# Php download auch von .txt dateien



## Jared566 (7. Dezember 2009)

Hallo Leute,

Ich suche einen Weg, wie man mit PHP sämtliche Dateien Downloaden kann. Über die link() kann man ja Dateien verlinken. Nur wenn ich zb. eine .txt downloaden möchte, öffnet er sie, aber läd diese nicht herrunter. Ich habe keine Lust immer den Weg ->Rechtsklick ->ziel herunterladen zu gehen ^^

Mit fruendlichen Grüßen

Jared


----------



## rockyko (7. Dezember 2009)

hi hi ...

Diese Methode sollte aber nicht so eingesetzt werden, dass die zum Download angebotene Datei über den GET-String angegeben werden kann, sonst steht möglichen Angreifern zum Beispiel evtl. auch der Download einer .htpasswd-Datei zur Verfügung. 
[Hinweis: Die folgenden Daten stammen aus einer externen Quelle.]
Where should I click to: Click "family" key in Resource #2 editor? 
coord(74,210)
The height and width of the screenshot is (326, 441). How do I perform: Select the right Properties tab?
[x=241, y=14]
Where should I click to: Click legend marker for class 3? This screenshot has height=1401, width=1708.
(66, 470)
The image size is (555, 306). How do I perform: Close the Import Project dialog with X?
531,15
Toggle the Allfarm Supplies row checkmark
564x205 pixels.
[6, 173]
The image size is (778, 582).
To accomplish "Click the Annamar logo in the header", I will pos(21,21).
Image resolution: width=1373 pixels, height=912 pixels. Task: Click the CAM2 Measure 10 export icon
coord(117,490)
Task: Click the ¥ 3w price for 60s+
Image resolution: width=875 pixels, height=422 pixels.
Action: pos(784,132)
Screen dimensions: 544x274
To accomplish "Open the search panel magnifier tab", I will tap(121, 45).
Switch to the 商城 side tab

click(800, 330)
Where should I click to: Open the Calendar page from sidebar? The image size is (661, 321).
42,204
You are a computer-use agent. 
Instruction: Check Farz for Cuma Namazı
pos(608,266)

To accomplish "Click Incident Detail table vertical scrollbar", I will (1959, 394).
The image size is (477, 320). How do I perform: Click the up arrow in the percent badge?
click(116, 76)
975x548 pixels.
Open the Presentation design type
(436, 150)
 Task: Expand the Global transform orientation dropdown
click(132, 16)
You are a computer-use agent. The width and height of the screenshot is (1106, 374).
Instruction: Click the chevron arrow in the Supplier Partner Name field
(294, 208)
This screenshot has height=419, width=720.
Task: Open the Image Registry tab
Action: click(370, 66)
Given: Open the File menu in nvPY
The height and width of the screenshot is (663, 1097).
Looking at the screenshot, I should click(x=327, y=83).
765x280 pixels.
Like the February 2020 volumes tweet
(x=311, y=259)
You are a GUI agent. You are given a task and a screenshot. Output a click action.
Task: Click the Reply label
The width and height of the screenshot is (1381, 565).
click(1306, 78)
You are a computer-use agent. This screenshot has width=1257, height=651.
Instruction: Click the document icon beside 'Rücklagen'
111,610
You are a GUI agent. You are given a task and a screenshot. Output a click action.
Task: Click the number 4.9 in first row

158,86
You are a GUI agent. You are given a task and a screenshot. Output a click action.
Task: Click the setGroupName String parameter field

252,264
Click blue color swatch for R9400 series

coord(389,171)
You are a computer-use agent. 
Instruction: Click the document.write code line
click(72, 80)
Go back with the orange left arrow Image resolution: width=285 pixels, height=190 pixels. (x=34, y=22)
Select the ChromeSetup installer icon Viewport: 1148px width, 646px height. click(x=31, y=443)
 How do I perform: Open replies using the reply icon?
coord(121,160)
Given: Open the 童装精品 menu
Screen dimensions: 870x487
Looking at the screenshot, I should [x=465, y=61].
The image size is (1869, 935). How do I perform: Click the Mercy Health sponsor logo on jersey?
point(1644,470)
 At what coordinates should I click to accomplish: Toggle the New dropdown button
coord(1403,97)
Also: Am besten im Zusammenhang mit einer Datenbank-Abfrage einsetzen.


```
$datei = "download_verzeichnis/download_datei.abc";
$dateiname = basename($datei);
$groesse = filesize($datei);
header("Content-Type: application/force-download");
header("Content-Disposition: attachment; filename=".$dateiname);
header("Content-Length:".$groesse);
readfile($datei);
```

wenn es erläutert werden soll dann einfach fragen^^

Gruß rockyko


----------